Exercise inputs:
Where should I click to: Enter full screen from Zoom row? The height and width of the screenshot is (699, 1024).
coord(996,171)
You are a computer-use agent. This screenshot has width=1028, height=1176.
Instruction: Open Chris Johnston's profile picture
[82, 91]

---

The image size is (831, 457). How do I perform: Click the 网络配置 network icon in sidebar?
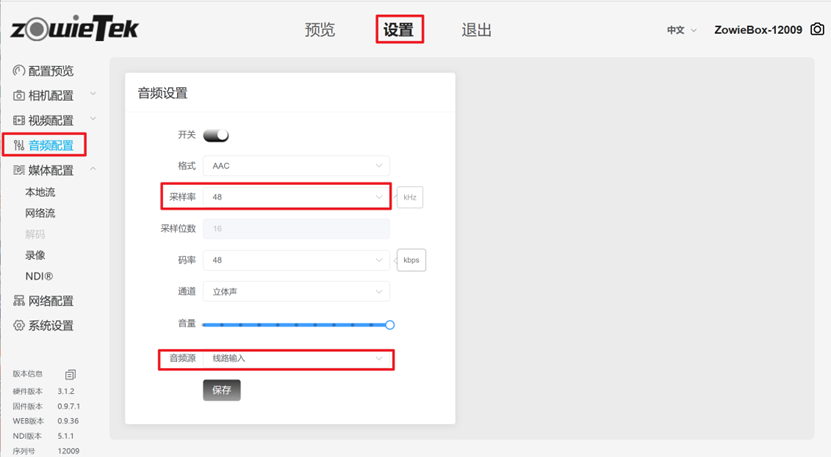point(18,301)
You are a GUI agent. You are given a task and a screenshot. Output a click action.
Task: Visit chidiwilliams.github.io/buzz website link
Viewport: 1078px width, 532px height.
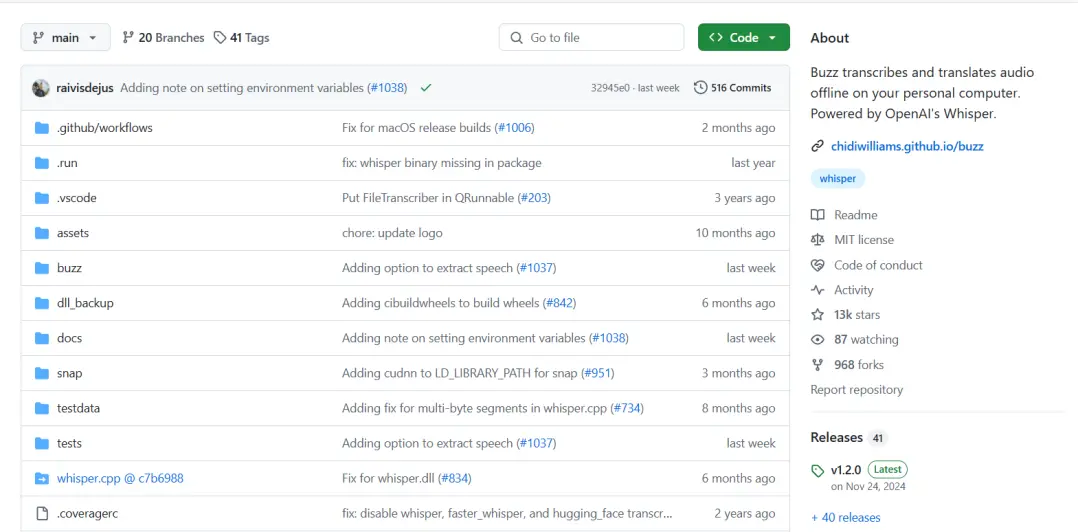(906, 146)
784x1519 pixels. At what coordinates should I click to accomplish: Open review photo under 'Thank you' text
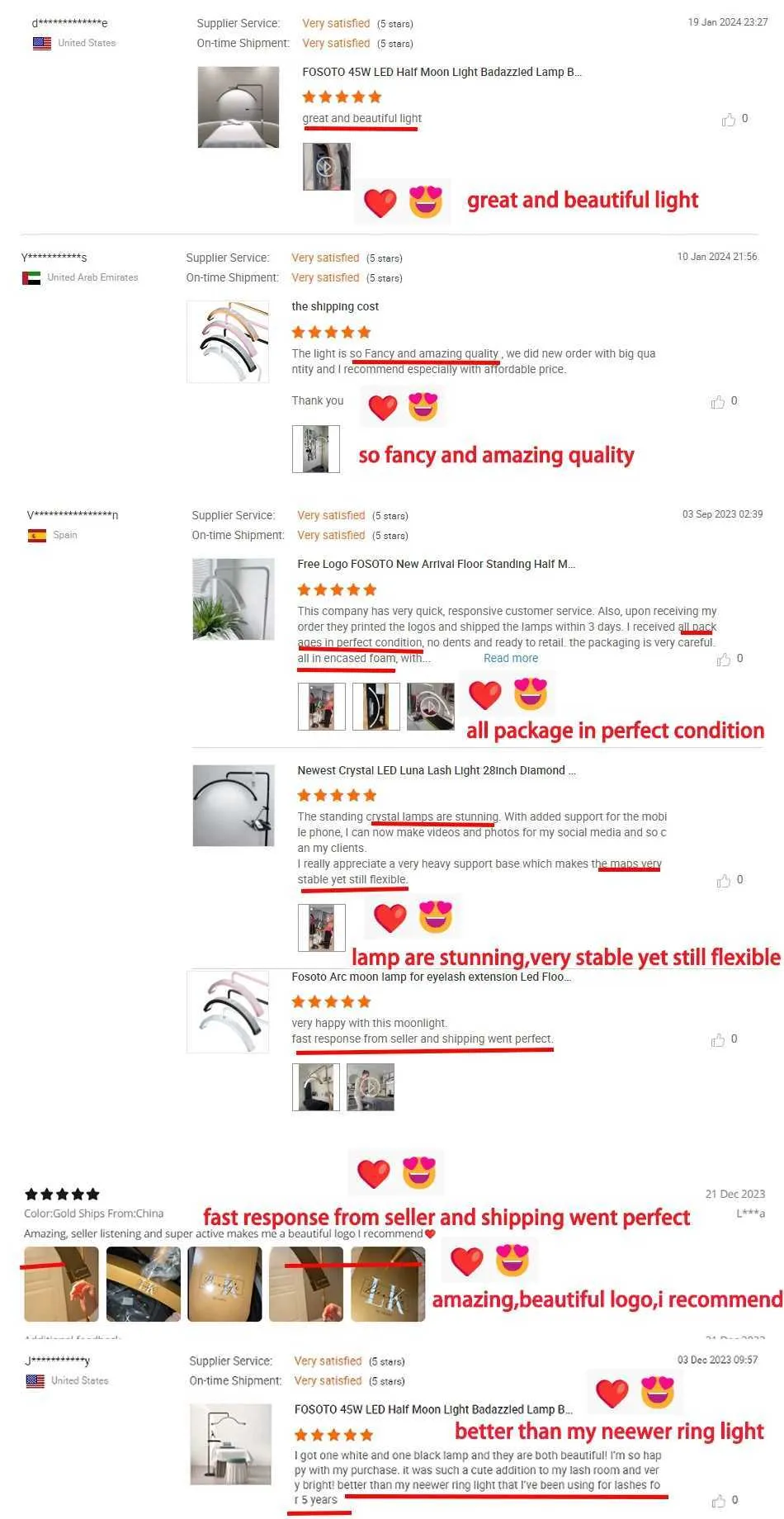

--

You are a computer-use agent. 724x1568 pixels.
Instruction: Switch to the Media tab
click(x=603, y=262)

Task instructions: Using the records given above, list every line that includes the word "computer".

Response to the task:
You are a computer-use agent. This screenshot has width=1028, height=1176.
You are a computer-use agent. 724x1568 pixels.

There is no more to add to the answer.